Ze’Vian Capers, Denmark, Jr.
Capers, standing a wiry 6-foot-4 with athleticism that makes him a terror on aerial battles, is not a new name to the county scene, despite what his relative youth would suggest. He featured on varsity for two years at South Forsyth, earning first team All-FCN honors last fall on the War Eagles’ region champion squad, and now moves on to a first-year program at Denmark. The high-caliber offers he already holds – from programs like Clemson, Arkansas and South Carolina – suggest his potential, and he should continue his year-to-year improvement in 2018.
But there’s reason to believe that Capers can make an even bigger jump than expected. He was certainly a threat for South in 2017 – his dominant seven-catch, 120-yard performance against West Forsyth was the best demonstration was that – but the War Eagles were unabashedly a run-first team, whether that be the combination of Jared Honey and Jordan Brunson at tailback or the slipperiness of quarterback Cal Morris. Denmark head coach Terry Crowder has already spoken to the Danes’ aspirations of being a true spread-based team, and that system could make considerably more use of Capers’ strengths and presence.
Jordan Brunson, South Forsyth, Jr.
Brunson’s youth made him an outlier on the senior-heavy War Eagles last year, but South’s coaching staff clearly recognized his talent and made the then-sophomore a clear No. 2 option behind Jared Honey. He had the third-most touches among South’s offensive players, and his average of 4.9 yards per carry wasn’t so far off from Honey’s 5.7. Brunson had a particularly strong performance in South’s 38-0 shellacking of Lambert, carrying 11 times for 87 yards and two touchdowns.
With an extra year of experience and growth, along with what will likely be a much more prominent role in the War Eagles’ offense, Brunson is another strong breakout candidate and one of the main names South is counting on to move on from losses caused by the opening of Denmark.
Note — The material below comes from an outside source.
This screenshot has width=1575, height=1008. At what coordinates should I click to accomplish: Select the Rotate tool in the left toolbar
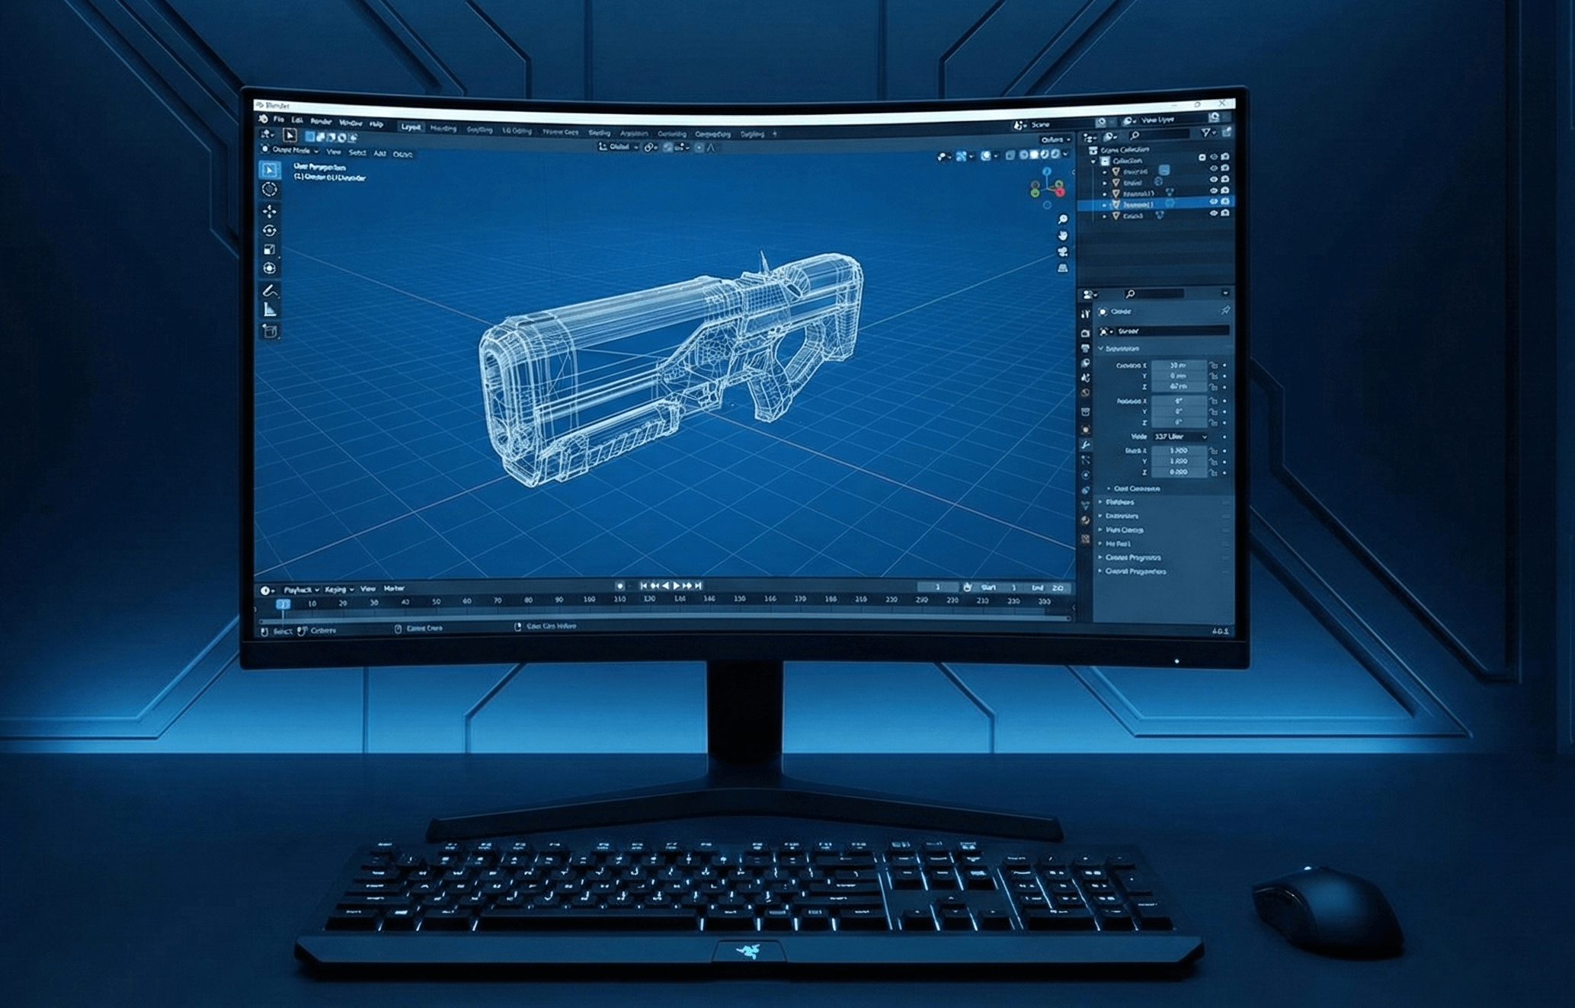269,230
Bryson Trigg, North Forsyth, Sr.
Trigg is one of the longest-tenured, most experienced offensive players in the county, with two seasons of starting experience under his belt, and his output of 928 yards and 12 touchdowns on 185 carries last year made him one of the most productive, too. There’s every reason to believe that Trigg’s improvement will continue in 2018, given that the Raiders are getting most of their offensive line back, including Ole Miss commit Jeremy James. North will have a new quarterback this fall, but the stability provided by Trigg and others should help the Raiders keep moving forward.
Nicky Dalmolin, North Forsyth, Jr.
Dalmolin might have had a recruitment as fevered as teammates Jeremy James’, but he cut that story short by committing to Duke this past spring, giving him two more years to direct more focus to North. Even surrounded by more experienced names in the Raiders’ receiving corps last year, Dalmolin was plenty productive, hauling in 51 passes for 585 yards and four touchdowns, enough to earn him a place on the All-FCN second team. At 6-foot-3 and 200 pounds, Dalmolin’s could conceivably transition to being a pass-catching tight end in the future, but his role as receiver has worked out just fine for North so far.
Drew Morris, South Forsyth, Sr.
For the second straight year, the War Eagles are planning on going with a quarterback that is less new than he looks. Cal Morris, Drew Morris’ brother and South’s QB1 last season, had seen the field for a short time before breaking his collarbone in 2016, and Drew Morris has even more experience, albeit two years removed. With both Cal Morris and initial starter Davis Shanley sidelined in 2016, Drew Morris wound up playing under center in three games and completing 37 of 57 passes. How Morris compares to his brother has yet to be fully determined – he has said that Cal is faster, although Drew ran 11 times in one game and nine in another in 2016 – but the possibility of a Morris taking the county by storm out of seemingly nowhere is certainly feasible. It’s already happened once.
Others to watch: Jeremy James, North Forsyth, Sr.; Charlie Aiken, North Forsyth, Sr.; Garrett Woodall, West Forsyth, Sr.; Stephon Bland, West Forsyth, Sr.; Devran Orsan, Forsyth Central, Sr.